[REQUIRED WORK] Scan the material below for lines with the word "TATSUNO" and reply with how many there are, nothing else.

[SUPPLIED RECORDS]
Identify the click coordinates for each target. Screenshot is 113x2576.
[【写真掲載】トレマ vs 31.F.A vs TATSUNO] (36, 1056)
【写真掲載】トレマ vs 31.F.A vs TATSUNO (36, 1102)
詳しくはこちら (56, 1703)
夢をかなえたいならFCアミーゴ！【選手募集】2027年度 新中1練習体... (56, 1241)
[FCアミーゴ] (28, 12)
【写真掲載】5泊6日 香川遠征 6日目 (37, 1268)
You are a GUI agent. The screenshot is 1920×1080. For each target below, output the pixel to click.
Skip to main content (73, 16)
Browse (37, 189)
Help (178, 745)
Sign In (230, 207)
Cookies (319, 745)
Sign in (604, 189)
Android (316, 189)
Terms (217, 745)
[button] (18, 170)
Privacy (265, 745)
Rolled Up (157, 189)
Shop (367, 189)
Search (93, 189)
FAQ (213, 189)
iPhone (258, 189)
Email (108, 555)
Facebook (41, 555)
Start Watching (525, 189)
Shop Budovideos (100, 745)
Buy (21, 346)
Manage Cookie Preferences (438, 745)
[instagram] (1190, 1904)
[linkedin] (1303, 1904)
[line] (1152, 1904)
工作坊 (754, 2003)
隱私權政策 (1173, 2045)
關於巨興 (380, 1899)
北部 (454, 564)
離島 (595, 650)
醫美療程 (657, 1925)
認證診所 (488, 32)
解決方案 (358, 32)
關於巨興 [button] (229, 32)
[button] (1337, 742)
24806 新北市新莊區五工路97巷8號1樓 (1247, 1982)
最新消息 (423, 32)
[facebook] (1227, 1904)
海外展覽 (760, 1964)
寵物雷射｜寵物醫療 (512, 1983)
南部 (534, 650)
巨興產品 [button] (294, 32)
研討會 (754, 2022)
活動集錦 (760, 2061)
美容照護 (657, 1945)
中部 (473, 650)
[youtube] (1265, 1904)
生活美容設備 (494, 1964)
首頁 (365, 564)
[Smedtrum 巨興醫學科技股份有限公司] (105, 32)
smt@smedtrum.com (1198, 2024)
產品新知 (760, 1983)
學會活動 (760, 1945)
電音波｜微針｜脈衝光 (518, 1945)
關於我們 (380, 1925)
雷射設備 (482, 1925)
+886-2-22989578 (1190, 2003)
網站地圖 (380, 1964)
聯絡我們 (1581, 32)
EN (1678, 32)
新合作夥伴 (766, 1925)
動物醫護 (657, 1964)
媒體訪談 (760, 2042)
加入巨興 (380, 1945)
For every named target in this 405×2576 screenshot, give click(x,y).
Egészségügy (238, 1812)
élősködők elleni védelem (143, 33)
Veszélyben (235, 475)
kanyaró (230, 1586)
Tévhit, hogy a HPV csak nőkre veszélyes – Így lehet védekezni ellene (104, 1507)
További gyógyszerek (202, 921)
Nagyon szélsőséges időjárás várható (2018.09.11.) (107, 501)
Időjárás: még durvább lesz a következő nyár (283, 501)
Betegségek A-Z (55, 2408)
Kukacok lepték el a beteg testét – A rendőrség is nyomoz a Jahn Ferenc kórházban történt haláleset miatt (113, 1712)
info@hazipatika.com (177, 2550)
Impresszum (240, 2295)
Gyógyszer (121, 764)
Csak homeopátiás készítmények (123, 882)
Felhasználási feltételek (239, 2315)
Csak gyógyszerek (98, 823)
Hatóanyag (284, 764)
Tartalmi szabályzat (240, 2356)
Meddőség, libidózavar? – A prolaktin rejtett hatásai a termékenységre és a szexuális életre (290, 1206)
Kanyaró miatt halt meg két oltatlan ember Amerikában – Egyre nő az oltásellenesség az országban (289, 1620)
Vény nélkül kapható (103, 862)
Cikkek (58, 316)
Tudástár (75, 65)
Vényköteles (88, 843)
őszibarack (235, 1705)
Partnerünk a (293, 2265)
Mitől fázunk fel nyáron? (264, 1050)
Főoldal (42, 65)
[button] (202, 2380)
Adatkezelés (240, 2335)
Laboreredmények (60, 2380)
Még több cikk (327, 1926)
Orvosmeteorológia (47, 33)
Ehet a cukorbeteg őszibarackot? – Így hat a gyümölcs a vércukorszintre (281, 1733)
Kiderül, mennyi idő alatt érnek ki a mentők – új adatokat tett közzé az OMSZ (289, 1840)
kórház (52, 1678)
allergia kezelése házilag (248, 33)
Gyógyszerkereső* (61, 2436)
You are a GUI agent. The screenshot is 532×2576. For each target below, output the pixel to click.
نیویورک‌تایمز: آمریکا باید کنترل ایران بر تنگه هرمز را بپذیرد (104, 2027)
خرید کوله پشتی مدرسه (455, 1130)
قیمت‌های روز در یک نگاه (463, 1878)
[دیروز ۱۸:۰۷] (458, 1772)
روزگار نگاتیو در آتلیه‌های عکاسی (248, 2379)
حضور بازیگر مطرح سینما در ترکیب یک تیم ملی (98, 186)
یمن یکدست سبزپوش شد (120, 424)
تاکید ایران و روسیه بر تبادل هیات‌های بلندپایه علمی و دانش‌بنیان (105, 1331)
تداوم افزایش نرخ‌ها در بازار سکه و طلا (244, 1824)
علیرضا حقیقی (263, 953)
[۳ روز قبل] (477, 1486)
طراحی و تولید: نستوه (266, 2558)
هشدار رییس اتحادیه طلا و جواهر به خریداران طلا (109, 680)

[YOUR RESPONSE] 2